Cross-slab, High Island, Co. Galway
Co. Galway |
Crosses & Monuments
A small stone slab, split clean down the middle and broken at both ends, might seem like an unpromising relic.
Yet this fragment of garnet mica-schist from High Island, off the Connemara coast of County Galway, carries the unmistakable outline of a cruciform cross, cut without ornament into its surface. It is undecorated, modest in scale, just 32 centimetres tall and 16 centimetres wide, and it survives in pieces. Only one of its side-arms remains, and that one is damaged. There is something quietly affecting about an object so reduced, so close to disappearing entirely.
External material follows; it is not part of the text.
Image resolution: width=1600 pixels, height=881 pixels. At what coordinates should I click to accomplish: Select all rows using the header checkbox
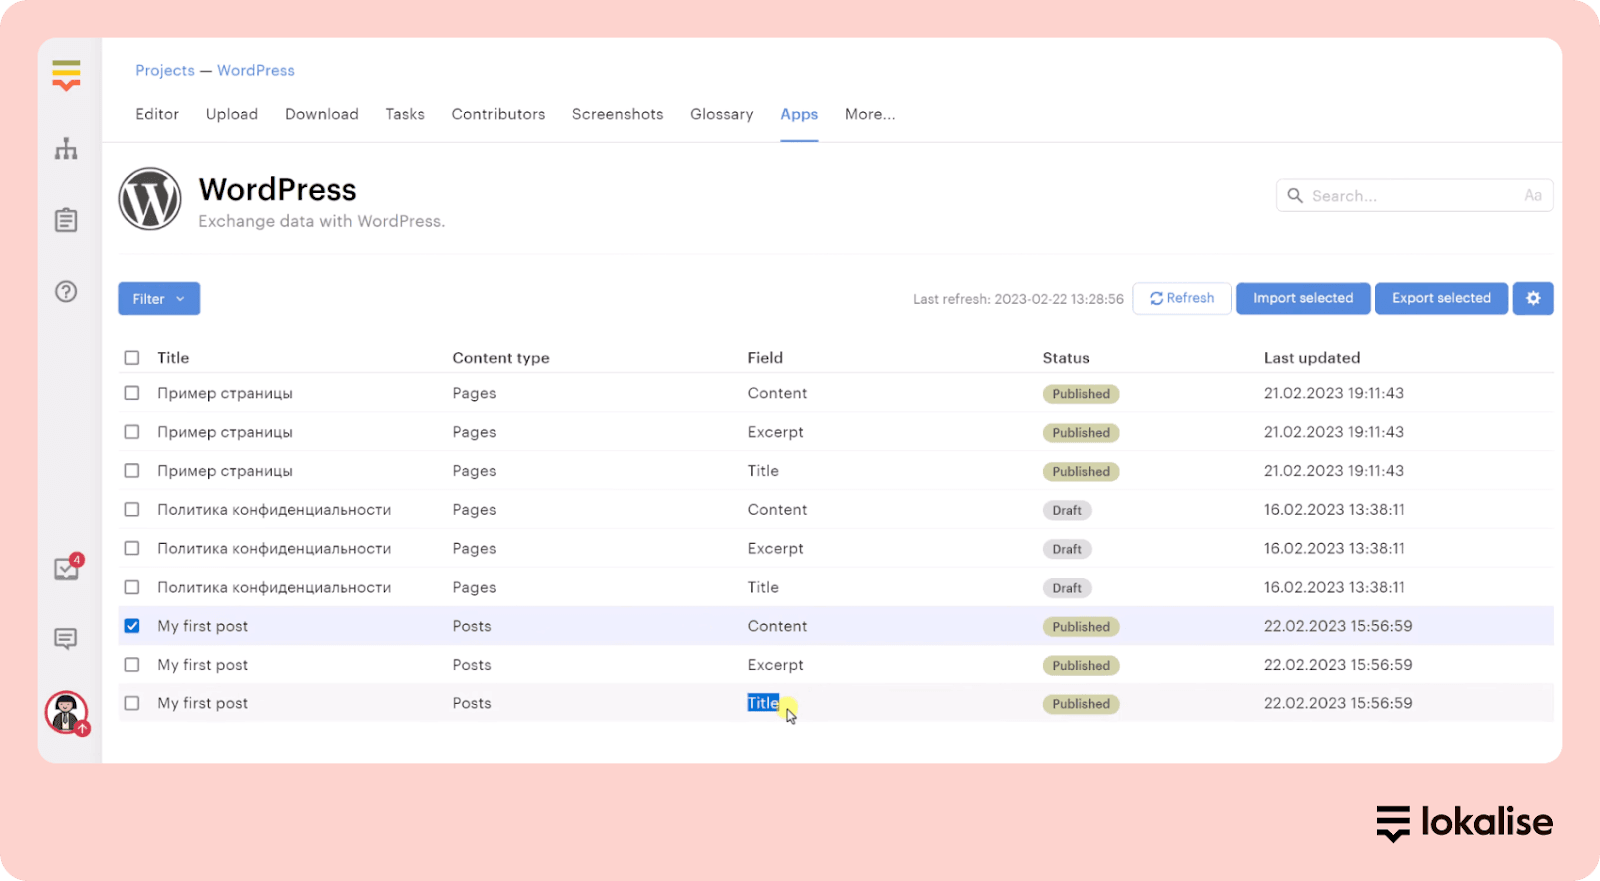coord(132,358)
The slab was found in rubble to the south-west of a structure known as Cell B, a clochan, which is a small dry-stone beehive hut of the kind associated with early Irish monasticism, situated to the east of the island's church. High Island, known in Irish as Ardoileán, was home to an early medieval monastic settlement, and small cross-slabs like this one were commonly erected within such communities, sometimes marking graves, sometimes serving a devotional function within the monastic enclosure. This particular example was recorded by Fisher in 2014, who also raised an intriguing possibility: a separate cross-base recorded nearby may in fact be the lower portion of this very slab, the two pieces of the same broken object lying apart after centuries in the rubble.